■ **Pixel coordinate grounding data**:
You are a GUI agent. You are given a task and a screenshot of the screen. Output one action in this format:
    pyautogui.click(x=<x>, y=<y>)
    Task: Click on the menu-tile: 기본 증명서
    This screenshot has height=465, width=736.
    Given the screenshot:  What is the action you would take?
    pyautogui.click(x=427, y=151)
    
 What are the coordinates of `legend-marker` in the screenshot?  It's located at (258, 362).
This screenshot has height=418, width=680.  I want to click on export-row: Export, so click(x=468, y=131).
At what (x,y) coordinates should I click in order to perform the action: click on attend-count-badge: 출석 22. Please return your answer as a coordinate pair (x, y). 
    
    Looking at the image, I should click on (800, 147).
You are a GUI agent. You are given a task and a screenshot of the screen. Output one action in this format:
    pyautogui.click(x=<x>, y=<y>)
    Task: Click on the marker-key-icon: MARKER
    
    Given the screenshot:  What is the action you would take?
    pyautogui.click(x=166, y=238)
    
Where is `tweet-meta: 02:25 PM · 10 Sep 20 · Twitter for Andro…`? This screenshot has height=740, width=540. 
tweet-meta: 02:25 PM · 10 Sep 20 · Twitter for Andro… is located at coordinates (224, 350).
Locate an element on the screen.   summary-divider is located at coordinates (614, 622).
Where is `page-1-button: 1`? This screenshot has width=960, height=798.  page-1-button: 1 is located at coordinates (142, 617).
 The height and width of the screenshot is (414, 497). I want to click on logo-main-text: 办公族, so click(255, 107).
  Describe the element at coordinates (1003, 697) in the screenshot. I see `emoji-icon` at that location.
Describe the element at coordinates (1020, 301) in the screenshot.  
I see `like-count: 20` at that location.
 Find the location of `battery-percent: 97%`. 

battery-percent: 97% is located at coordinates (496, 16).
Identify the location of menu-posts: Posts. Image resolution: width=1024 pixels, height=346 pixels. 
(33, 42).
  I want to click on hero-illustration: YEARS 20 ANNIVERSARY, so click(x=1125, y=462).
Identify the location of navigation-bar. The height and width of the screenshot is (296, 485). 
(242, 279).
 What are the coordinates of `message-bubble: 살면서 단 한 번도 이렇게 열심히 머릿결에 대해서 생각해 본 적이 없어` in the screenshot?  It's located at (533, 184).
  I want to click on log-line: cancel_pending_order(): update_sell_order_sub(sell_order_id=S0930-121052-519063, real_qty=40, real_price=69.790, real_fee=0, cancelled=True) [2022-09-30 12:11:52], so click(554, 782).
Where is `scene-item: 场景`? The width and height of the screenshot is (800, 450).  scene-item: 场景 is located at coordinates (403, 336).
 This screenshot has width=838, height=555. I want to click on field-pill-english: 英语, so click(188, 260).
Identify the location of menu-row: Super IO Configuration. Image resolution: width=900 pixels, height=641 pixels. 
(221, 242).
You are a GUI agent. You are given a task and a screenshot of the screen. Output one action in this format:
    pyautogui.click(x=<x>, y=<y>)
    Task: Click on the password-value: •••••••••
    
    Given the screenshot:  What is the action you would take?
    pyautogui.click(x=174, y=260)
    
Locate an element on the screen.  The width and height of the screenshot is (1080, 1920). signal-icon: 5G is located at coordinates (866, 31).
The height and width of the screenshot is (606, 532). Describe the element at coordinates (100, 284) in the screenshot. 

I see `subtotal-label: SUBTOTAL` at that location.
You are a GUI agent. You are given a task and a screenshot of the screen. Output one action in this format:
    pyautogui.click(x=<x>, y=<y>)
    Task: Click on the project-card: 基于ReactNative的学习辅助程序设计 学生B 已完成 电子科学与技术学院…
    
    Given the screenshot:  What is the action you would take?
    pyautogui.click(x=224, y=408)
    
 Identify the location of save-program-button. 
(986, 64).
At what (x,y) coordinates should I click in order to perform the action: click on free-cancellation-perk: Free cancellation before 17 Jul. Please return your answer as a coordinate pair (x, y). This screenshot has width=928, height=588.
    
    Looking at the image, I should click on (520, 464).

■ **Task details**:
Swap "GUI agent" for "interface agent" in the items from the start through the line containing "coordinates (614, 622).", inclusive. Reproduce only those lines, with all other text unchanged.

■ **Exercise response**:
You are a interface agent. You are given a task and a screenshot of the screen. Output one action in this format:
    pyautogui.click(x=<x>, y=<y>)
    Task: Click on the menu-tile: 기본 증명서
    This screenshot has height=465, width=736.
    Given the screenshot:  What is the action you would take?
    pyautogui.click(x=427, y=151)
    
 What are the coordinates of `legend-marker` in the screenshot?  It's located at (258, 362).
This screenshot has height=418, width=680.  I want to click on export-row: Export, so click(x=468, y=131).
At what (x,y) coordinates should I click in order to perform the action: click on attend-count-badge: 출석 22. Please return your answer as a coordinate pair (x, y). 
    
    Looking at the image, I should click on (800, 147).
You are a interface agent. You are given a task and a screenshot of the screen. Output one action in this format:
    pyautogui.click(x=<x>, y=<y>)
    Task: Click on the marker-key-icon: MARKER
    
    Given the screenshot:  What is the action you would take?
    pyautogui.click(x=166, y=238)
    
Where is `tweet-meta: 02:25 PM · 10 Sep 20 · Twitter for Andro…`? This screenshot has height=740, width=540. 
tweet-meta: 02:25 PM · 10 Sep 20 · Twitter for Andro… is located at coordinates (224, 350).
Locate an element on the screen.   summary-divider is located at coordinates (614, 622).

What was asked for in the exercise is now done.